Georgia, in particular, presents an opportunity for Biden to restate America’s commitment to the right set of principles, while demonstrating some crucial differences between the Obama and Bush administrations. It is clear that Russian ambitions towards Georgia did not end with the war between the two countries last year. Moreover, the ceasefire agreement brokered by French President Nicholas Sarkozy has been, at least on the Russian side, honored substantially in the breach. Biden’s presence in Georgia will make it clear that the U.S. support for the sovereignty of that country is as strong as it was during the Bush administration.
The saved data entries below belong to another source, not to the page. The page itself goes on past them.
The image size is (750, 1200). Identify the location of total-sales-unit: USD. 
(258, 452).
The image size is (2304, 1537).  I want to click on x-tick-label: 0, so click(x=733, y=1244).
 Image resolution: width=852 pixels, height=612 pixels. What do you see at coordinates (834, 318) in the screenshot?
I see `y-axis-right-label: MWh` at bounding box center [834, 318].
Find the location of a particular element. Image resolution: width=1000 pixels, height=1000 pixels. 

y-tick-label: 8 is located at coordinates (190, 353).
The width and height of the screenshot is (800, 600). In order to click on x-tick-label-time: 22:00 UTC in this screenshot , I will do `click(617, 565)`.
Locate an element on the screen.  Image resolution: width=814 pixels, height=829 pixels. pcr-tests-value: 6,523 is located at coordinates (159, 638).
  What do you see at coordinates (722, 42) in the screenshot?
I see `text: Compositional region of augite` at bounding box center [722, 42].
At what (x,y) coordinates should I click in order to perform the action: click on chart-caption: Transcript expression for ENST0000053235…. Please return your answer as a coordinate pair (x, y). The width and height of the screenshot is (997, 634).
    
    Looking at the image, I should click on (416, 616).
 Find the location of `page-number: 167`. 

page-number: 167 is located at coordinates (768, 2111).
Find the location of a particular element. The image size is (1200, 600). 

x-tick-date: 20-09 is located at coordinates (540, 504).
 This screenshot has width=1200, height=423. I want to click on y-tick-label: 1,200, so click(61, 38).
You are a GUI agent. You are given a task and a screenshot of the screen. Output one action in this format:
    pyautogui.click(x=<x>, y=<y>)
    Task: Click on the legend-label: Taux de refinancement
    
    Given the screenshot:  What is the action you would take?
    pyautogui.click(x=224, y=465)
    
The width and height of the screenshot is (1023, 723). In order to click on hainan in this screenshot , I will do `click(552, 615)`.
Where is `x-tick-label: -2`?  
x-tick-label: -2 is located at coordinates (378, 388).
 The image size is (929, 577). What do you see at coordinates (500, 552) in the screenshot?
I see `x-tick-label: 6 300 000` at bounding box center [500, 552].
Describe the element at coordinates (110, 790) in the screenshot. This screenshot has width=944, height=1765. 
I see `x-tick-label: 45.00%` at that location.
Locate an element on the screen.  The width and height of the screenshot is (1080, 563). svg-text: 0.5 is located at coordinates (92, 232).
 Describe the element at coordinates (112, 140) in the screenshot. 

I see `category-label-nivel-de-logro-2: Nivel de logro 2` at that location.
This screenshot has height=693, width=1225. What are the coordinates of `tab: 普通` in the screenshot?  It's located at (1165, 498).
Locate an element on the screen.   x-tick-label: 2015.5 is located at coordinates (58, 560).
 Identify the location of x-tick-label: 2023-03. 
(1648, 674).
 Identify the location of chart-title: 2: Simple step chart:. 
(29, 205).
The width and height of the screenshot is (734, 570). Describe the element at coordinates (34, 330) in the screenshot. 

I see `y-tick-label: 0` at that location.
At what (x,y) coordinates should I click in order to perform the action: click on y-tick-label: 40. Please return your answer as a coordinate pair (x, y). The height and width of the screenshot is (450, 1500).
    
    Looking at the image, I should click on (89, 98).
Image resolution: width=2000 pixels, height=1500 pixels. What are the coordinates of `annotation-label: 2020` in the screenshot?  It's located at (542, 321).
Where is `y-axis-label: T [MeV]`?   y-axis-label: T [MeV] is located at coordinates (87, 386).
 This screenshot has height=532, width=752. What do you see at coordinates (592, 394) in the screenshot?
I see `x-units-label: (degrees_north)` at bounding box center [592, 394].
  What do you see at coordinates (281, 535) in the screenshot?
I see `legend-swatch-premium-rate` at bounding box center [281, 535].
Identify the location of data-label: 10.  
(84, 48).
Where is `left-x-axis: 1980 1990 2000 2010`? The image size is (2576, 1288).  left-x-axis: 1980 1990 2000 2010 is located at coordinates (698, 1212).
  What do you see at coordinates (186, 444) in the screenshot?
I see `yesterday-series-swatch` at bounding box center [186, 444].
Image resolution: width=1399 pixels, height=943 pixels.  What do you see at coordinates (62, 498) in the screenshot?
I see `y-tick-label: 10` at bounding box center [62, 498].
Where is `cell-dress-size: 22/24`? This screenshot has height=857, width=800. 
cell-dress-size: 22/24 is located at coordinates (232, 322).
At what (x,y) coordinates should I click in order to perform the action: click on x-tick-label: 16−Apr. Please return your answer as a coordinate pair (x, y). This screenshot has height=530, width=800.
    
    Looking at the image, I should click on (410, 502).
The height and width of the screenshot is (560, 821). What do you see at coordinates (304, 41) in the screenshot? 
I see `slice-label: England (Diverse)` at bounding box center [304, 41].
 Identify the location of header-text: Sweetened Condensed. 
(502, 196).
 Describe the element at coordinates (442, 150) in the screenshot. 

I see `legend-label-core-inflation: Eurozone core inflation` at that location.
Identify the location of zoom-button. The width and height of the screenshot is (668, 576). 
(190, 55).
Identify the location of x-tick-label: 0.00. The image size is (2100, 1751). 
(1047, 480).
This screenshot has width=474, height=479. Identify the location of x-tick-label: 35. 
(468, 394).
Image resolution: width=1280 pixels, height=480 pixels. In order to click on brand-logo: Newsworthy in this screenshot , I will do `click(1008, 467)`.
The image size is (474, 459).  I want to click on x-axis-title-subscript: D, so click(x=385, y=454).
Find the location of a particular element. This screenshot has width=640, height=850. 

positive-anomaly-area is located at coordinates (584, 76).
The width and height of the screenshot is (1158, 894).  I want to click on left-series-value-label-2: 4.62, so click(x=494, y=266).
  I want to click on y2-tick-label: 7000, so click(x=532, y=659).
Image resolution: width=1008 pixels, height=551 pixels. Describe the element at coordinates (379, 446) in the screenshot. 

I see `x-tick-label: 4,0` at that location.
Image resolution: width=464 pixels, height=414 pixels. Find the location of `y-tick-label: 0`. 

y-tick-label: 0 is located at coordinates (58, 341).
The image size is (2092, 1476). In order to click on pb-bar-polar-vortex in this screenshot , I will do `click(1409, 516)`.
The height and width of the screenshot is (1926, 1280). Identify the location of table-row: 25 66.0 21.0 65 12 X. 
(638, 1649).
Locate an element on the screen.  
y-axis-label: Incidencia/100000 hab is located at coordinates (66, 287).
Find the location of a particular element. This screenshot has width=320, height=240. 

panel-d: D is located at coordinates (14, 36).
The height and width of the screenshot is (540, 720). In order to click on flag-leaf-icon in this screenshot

Biden, however, also has an opportunity to send an additional message while in Georgia, one that does not at all conflict with the message of U.S. support for Georgia, but, if delivered deftly, will strengthen the U.S. position with regards to Georgia, Russia and the region more broadly. The message that Biden should send is that while U.S. support for Georgia remains unequivocal, the U.S. will no longer continue to hail Georgia as a democracy while turning a blind eye to the faults, missteps and movement away from democracy of the current Georgian government. One sentence from the Vice President while he is in Tbilisi stating that the U.S. is looking towards the Georgian government to get back on the track towards democratic reform will show that while we are still committed to Georgia, the U.S. now has a different way of doing things, one that takes more seriously the principles it espouses.

The drift away from democracy which has occurred in recent years in Georgia has not only contributed to the poor planning around last year’s war, placed stress on Georgia’s relationship with key western European countries and helped push Georgia’s dream of NATO membership into the distant future, but it has also reflected poorly on the U.S. and made U.S. Russia relations even more difficult than necessary.

By also making it clear that U.S. support for Georgia is based on principle and shared interests rather than personal relations, Biden will also help push the Georgian government, which will understand that it no longer has carte blanche from Washington, to more actively pursue political reform and get back on the path to democracy. That is the path, after all, down which a functional Georgian future lies.

Official Russian views towards the Georgian leadership are, by any measure, extreme. The President and Prime Minister of Russia have referred to Georgian President Mikheil Saakashvili as a “political corpse” and threatened to “hang him by his balls.” Nonetheless, Russian puzzlement as to why the U.S. continues to view Saakashvili as a democratic reformer is legitimate-and shared by other, friendlier governments as well. In many countries in Europe, the U.S. view that Georgia is a democracy is increasingly understood as some kind of inexplicably American quirk like, baseball or widespread obesity. More harmfully, it is also used by many to argue that the U.S. is not less interested in democracy than in supporting pro-American leaders.

Biden’s challenge is to thread the needle of asserting continued American support for Georgian sovereignty while taking a more sober view of the true nature of domestic politics in Georgia. Demonstrating that while the U.S. remains committed to supporting Georgia, the U.S. also understands, and is concerned about, the shortcomings of Georgian democracy, the role of the Georgian government in those shortcomings and why this is so bad for Georgia, will show Russia, and the world, that the new American administration has a more sound and less personality and ideology based understanding of the world than the Bush administration did. This is the kind of reset U.S. Russian relations needs.